Getting ready for Science Online Conference. Finalizing room share with Mark Hahnel and touching base with Jean-Claude Bradley and Tony Williams about our panel on Open Notebook Science. Jean-Claude describes that we’ll have a short introduction before launching into the panel discussion. His introduction will focus on how and why they can convert ONS data to web services (like ChemSpider, which Tony represents). Provide a nice parallel to what I’m trying to do integrating this notebook into web services. Using this notebook space to brainstorm a bit what I can contribute/would like to cover in the session.

Think my intro will try to highlight these three things:

  • Open Notebook Science for Theorists

As theorists, it should be easier for us to keep electronic lab notebooks than for empiricists. We can blithely ignore all those discussions about having a laptops or ipads to write at the bench or gloves-on or gloves-off keyboards. We have a machine within easy reach. Most of the computational work is done on the computer already, where software solutions can track progress and changes automatically. and yet… it isn’t.

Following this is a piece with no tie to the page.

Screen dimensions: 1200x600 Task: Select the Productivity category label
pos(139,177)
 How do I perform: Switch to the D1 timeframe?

Perhaps the primary problem is that we’re not taught to keep lab notebooks in the first place. It might help if students in the sciences were taught software development practices like version managing, but we’re not. Capturing the abstract parts of theory is even harder. I don’t really know what the workflow of other theorists in my field looks like, even for people I work with closely. I guess that’s part of my desire to create an open notebook.

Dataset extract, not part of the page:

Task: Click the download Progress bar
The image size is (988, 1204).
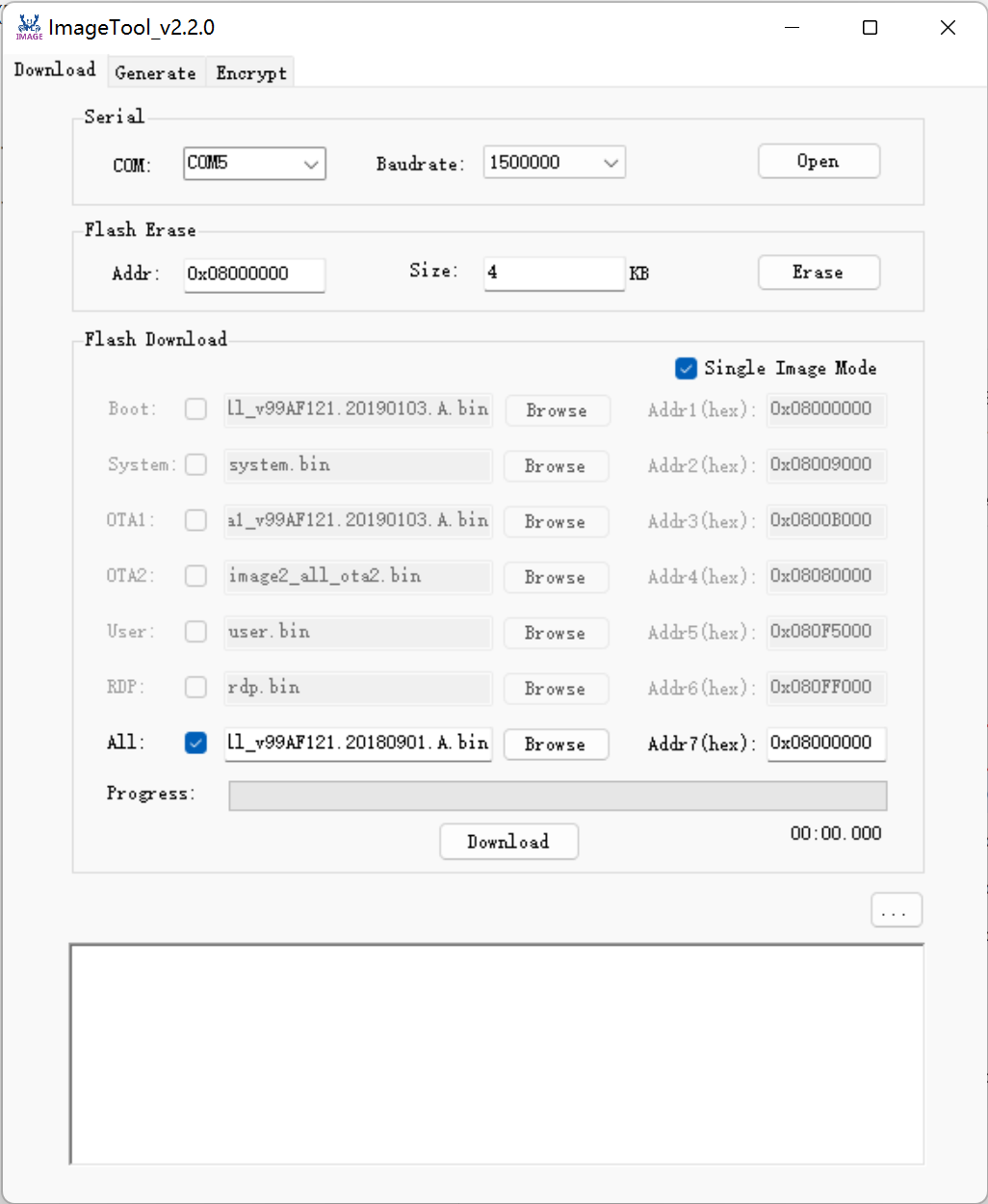Action: coord(557,796)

  • Open Notebook Science from the perspective of a student

I started practicing open notebook science as a third year graduate student without input for or against the idea from my advisor or anyone else at my institution. I suppose there are a variety of stages or positions from which someone might first start an open lab notebook, and a variety of ways to do it. Each face a rather different set of challenges, and perhaps I can offer something of the student perspective.

  • Integration of web services relevant to theory and computing

Integrating databases such as flickr/github/mendeley, now also Amazon web services; hopefully the databases like dryad eventually.  I’m interested to learn about the more mature models of integrating with external databases and how to make the most of this.

  • The social dimension

I’ve described my efforts as a “social lab notebook.” That’s a little ambitious for something that no one else reads, let alone comments. But it’s a design principle of sorts.  I’m interested in how to do this effectively, and what potential it has to make better, faster, and farther reaching science.

Writing

Also continuing my phylogenetics writing today, working on explaining the models.  (current version of manuscript .tex file in github Phylogenetics repository).